_What you have to do_: Look through the records below for the line holding "search the related logs (772, 220)". Write it out exactly, with each following line through the line holding "What we do (382, 72)".

_Provided data_:
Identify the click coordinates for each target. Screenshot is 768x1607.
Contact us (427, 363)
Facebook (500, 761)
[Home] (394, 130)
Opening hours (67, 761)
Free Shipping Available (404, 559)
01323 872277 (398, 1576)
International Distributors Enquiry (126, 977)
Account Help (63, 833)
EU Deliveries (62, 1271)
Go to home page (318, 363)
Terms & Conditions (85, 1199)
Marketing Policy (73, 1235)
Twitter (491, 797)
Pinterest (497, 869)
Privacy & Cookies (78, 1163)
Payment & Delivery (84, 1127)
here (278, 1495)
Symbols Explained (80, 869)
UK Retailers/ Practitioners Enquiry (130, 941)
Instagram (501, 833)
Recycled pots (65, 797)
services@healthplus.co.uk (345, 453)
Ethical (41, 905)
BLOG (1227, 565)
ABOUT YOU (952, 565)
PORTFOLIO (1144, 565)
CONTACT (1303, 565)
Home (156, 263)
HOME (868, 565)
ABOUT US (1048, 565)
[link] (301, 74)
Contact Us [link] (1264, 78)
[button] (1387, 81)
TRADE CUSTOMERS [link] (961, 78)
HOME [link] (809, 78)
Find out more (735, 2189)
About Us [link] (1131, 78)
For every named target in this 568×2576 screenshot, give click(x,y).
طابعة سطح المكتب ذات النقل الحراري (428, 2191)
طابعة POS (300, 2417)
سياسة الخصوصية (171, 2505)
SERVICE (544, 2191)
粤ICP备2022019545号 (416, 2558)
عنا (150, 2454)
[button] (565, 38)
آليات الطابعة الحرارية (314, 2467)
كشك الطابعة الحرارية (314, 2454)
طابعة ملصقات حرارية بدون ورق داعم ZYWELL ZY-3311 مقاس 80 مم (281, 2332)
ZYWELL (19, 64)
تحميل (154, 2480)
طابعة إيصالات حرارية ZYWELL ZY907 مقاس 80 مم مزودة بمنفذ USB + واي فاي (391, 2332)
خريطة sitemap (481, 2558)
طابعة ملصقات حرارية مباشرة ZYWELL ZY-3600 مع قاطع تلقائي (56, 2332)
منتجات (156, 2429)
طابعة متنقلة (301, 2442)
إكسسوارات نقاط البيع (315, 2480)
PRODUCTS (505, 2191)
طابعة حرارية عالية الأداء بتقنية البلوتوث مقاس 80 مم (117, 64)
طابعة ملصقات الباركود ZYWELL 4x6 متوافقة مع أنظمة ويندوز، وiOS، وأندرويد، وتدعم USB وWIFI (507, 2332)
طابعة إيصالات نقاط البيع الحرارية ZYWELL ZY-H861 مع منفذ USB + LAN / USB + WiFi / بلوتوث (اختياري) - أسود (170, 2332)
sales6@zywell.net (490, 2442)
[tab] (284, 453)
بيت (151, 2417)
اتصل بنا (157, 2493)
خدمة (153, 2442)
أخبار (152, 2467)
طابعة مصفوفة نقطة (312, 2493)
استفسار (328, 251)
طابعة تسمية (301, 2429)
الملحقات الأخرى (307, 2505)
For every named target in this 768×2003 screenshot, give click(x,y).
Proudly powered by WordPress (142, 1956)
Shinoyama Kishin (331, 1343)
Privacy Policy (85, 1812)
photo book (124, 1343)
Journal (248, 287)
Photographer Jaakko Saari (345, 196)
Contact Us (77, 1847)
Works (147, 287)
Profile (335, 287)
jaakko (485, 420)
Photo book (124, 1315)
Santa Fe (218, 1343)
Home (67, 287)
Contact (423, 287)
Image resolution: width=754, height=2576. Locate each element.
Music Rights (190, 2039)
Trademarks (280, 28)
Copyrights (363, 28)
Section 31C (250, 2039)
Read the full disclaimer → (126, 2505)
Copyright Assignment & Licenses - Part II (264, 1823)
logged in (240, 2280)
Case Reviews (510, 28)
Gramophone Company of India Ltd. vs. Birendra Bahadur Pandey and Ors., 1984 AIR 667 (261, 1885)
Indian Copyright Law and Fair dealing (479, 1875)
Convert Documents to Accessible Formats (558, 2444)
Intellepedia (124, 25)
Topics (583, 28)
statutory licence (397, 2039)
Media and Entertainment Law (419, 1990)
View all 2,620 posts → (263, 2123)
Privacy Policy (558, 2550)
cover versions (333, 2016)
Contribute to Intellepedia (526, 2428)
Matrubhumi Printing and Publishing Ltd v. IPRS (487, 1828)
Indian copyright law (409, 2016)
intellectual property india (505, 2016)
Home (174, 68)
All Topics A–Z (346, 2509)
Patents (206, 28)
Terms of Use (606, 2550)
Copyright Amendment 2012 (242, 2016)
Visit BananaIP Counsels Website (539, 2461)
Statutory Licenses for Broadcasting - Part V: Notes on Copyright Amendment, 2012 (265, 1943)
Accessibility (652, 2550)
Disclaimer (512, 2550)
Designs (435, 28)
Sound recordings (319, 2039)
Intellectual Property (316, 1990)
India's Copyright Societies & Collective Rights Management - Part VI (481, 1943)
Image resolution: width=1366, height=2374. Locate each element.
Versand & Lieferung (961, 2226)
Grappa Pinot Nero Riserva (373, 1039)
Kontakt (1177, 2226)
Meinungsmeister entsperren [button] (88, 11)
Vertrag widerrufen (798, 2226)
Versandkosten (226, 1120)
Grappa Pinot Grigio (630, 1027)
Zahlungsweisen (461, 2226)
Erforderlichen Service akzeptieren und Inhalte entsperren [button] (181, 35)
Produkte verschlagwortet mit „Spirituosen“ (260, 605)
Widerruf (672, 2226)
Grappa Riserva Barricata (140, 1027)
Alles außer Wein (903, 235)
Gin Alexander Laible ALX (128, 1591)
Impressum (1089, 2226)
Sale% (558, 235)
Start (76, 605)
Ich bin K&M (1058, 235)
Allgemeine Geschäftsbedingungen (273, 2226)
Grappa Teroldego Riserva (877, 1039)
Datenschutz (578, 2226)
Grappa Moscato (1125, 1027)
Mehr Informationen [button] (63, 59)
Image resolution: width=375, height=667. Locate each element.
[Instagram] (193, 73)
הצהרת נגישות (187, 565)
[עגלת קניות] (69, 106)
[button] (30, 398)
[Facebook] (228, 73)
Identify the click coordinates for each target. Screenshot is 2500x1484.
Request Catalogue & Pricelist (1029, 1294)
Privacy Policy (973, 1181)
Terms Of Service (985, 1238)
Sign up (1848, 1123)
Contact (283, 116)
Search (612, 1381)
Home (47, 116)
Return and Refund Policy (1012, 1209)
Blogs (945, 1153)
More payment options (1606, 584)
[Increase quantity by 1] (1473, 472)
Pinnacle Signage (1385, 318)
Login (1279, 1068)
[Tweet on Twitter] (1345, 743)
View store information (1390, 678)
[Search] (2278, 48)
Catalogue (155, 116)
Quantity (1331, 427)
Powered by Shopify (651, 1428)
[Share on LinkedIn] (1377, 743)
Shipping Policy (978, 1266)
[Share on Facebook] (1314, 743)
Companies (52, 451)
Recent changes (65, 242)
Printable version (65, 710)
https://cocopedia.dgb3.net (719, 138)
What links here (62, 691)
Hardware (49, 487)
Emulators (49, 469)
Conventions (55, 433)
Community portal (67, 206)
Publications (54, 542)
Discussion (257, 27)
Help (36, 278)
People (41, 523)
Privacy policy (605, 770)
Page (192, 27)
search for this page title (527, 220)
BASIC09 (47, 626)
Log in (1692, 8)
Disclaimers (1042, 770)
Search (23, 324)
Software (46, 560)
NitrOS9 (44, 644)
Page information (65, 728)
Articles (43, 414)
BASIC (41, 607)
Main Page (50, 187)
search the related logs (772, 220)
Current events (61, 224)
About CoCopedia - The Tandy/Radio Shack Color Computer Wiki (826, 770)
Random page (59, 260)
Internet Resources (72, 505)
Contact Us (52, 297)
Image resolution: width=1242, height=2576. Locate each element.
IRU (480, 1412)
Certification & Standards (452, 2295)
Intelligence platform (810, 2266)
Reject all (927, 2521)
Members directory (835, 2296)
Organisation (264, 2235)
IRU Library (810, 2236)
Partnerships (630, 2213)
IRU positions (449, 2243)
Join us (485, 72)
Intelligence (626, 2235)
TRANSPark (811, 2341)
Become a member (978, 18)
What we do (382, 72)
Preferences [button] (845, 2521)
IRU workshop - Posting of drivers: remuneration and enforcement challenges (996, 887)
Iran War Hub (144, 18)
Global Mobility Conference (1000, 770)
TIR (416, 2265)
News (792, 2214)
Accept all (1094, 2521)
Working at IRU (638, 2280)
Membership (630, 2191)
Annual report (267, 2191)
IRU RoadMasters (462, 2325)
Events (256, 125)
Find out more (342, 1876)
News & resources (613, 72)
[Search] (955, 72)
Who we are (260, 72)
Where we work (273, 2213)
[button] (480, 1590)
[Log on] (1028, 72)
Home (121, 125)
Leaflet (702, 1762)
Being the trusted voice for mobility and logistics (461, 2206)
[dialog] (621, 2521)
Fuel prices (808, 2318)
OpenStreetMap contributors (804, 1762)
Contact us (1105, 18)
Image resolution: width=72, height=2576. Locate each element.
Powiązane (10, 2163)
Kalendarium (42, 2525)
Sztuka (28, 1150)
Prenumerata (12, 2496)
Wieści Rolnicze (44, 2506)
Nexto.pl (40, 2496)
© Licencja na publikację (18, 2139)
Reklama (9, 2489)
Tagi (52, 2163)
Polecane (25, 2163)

_Exercise solution_:
search the related logs (772, 220)
Current events (61, 224)
About CoCopedia - The Tandy/Radio Shack Color Computer Wiki (826, 770)
Random page (59, 260)
Internet Resources (72, 505)
Contact Us (52, 297)
Image resolution: width=1242, height=2576. Locate each element.
IRU (480, 1412)
Certification & Standards (452, 2295)
Intelligence platform (810, 2266)
Reject all (927, 2521)
Members directory (835, 2296)
Organisation (264, 2235)
IRU Library (810, 2236)
Partnerships (630, 2213)
IRU positions (449, 2243)
Join us (485, 72)
Intelligence (626, 2235)
TRANSPark (811, 2341)
Become a member (978, 18)
What we do (382, 72)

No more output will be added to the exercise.